There is a compensation (zorgtoeslag) for those with a low income. However, the care for patients with long-term conditions is completely under governmental control. It is regulated by the Exceptional Medical Expenses Act (AWBZ). It is paid for with salary deductions, and supplemented by a government revenue grant. Reimbursement is on a case-by-case basis using DBCs/DOTs, but still has a fixed budget component. DBC stands for Diagnose Behandel Combinatie (Diagnosis Treatment Combination). To create the DBC, the Ministry of Health, Welfare and Sport (VWS) partnered with the hospitals to map the cost of every conceivable need for care, diagnosis, and treatment options. Then set an average rate. This includes the cost of specialists and nurses, for example, and indirect costs to the hospital. Each DBC has its own price tag.

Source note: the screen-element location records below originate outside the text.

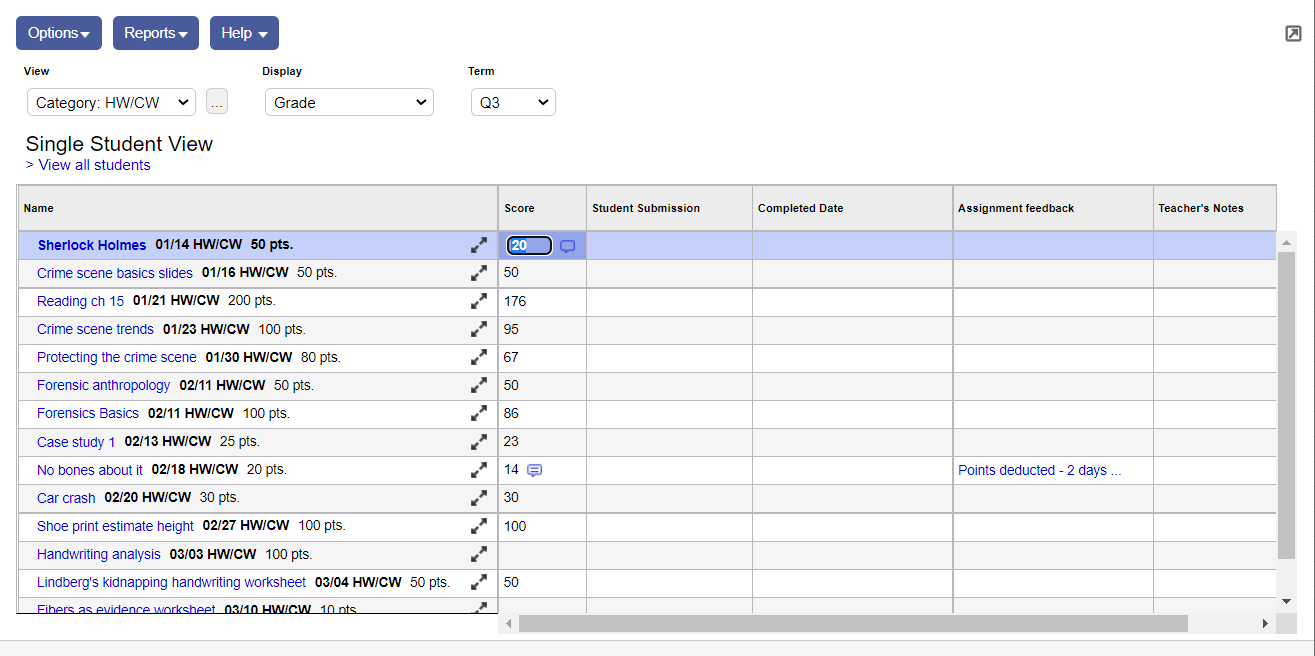Change the Term using the Q3 dropdown

pyautogui.click(x=513, y=102)
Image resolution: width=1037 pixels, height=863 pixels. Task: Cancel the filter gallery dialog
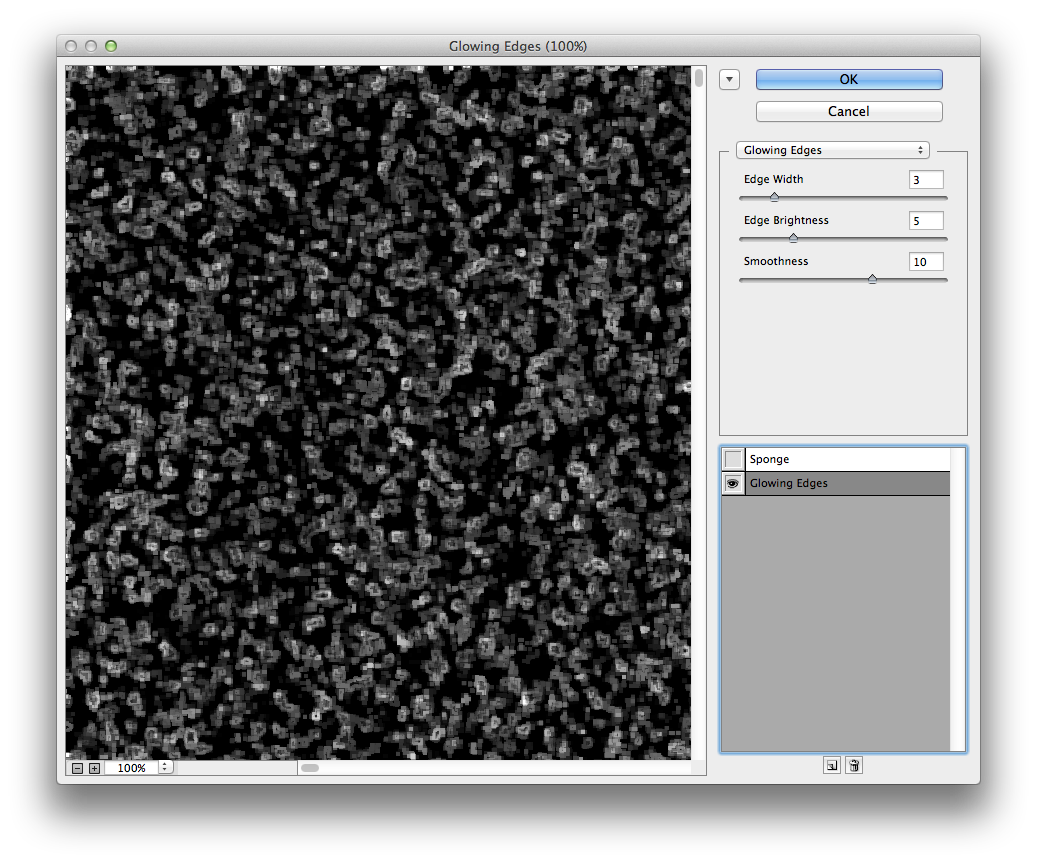[848, 111]
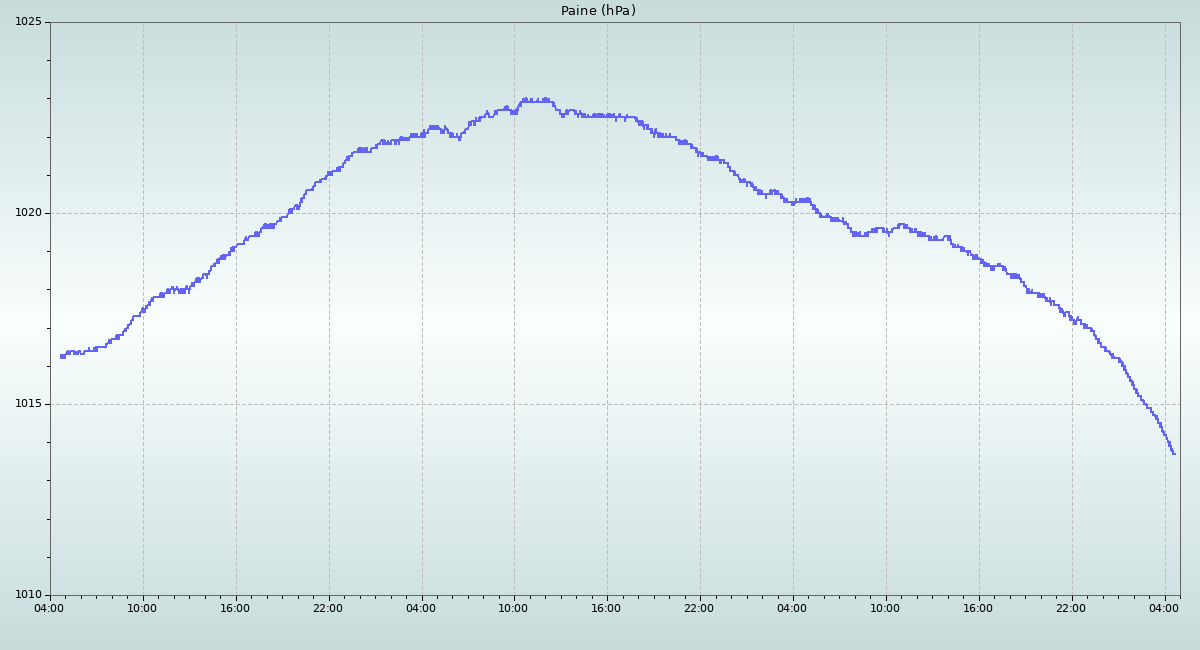
Task: Select the 1010 y-axis label
Action: click(x=27, y=595)
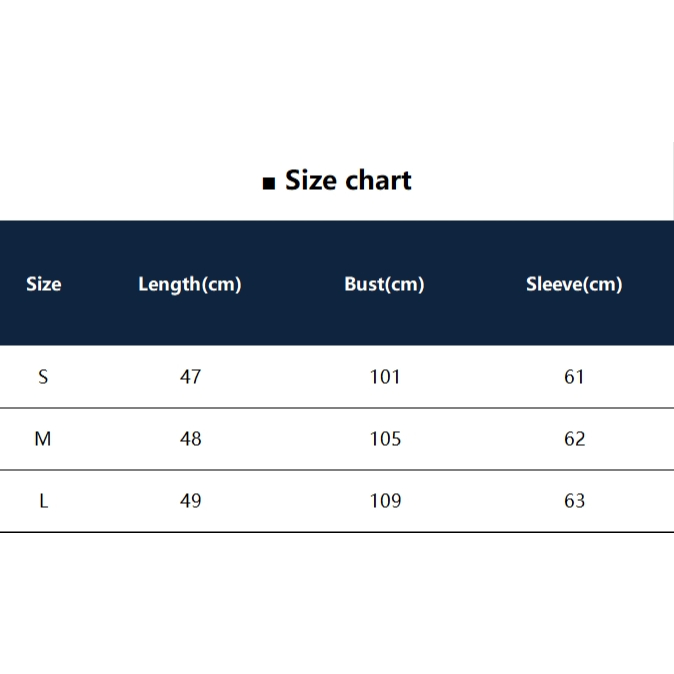Select the bust value 101
The width and height of the screenshot is (674, 674).
point(384,377)
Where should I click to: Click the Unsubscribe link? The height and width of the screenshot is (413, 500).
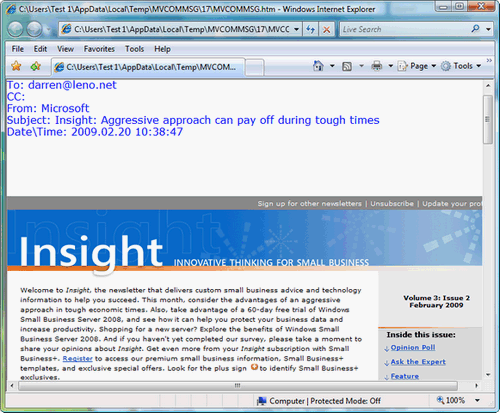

DBC has recently been simplified by DOT (DBC Op weg naar Transparantie/DBC On its way to Transparency). Since its reform in 2006, the Dutch reimbursement model underwent, and is still undergoing, changes to stimulate price competition. Its efficiency and fraud-sensitivity are currently under public debate.

More than 90% of Dutch hospitals are owned and managed on a private not-for-profit basis. With about 70% of the specialists working on a self-employed basis (working together in private corporations without legal personality: maatschappen). Specialists at university hospitals are often on the payroll. The most important hospital in the Groningen region is the University Medical Center Groningen (UMCG). It has an annual budget of €950 million, with roughly 32,000 admissions and 500,000 outpatient visits per year. As one of the eight university Dutch hospitals, it provides the highly specialised medical treatments for the whole of the Northern Netherlands (see Figure 9). Together with the twelve general hospitals, it offers 5,295 beds to the Northern Netherland’s population.

General practitioners (GP) play a coordinating role within the Dutch healthcare system. Every citizen is obliged to register with a GP of their own choice. Visiting a specialist is only possible after referral from a GP (or post-referral from another specialist). There are 915 GPs in the Groningen region.